Thursday, July 10, 2008

Royal Arsenal?

"F**k you, Adebayor, you f**king worthless f**ker - can't you f**king hit that f**king ball properly? For f**k's sake, you big f**king lumphead, you're paid like a f**king king, and you can't even f**king shoot?! F**k you, Wenger should sell your f**king arse and bring in a real f**king striker. One is not amused."

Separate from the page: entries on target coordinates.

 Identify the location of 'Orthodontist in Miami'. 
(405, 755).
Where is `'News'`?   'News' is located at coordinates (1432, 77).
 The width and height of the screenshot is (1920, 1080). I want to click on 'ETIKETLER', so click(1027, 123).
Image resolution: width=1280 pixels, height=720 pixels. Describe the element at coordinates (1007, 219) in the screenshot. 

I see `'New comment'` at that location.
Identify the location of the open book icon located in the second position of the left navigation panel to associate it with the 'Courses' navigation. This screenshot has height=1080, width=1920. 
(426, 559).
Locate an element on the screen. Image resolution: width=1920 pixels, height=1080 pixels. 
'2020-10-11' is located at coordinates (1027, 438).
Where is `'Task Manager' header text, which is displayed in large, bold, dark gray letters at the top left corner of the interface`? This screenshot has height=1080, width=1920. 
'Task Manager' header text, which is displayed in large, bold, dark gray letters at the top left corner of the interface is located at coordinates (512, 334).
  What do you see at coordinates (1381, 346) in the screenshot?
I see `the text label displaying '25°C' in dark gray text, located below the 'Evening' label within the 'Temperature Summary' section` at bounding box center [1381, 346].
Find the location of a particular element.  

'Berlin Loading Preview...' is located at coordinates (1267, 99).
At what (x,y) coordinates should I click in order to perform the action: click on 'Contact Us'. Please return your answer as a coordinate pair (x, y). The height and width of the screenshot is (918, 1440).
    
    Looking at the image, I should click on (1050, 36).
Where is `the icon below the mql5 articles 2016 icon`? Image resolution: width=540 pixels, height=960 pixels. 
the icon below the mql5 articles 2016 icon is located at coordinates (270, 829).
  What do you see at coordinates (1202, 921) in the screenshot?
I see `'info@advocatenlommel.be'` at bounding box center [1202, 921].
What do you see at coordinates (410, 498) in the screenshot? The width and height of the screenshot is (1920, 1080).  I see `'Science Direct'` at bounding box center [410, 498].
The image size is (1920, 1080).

- Queen Elizabeth II, on the couch, on any given Saturday.

I've been thinking.

It's not an original thought, but it's one that is very tantalising. We know that we're deep in debt from the stadium, and that those financial constraints are hindering our chance of short-term success. We know that the vultures are circling. We know that a wealthy benefactor with loads of spare cash is needed to compete with the debt-laden monsters of Chelski and Man USA.

We need a sugar daddy.

Why not the Queen?

She's a gooner. She's quite a wealthy woman. She likes Cesc Fabregas. I'm sure she'd be quite happy to reach into her petty cash and buy our club. It's a nice little club, with a homely, establishment kind of feel. We could install a balcony at Emirates and she could wave to the crowd before games.

It's a thought. She'd have the cash to buy Villa and Benzema, Akinfeev and Kompany. And, she could order Ashley Cole flogged by royal command. If she had just reason, of course. Which she would. At any rate, she has the resources to make Arsenal the Chelski of North London.

It's not going to happen, if only because the Queen's supposed to be above petty domestic machinations. She's supposed to represent the vulgarity and crassness of the British peoples as well as the pure class that is Arsenal. So, she can't show her allegiance to the prettiest, loveliest, most wonderful club in the world.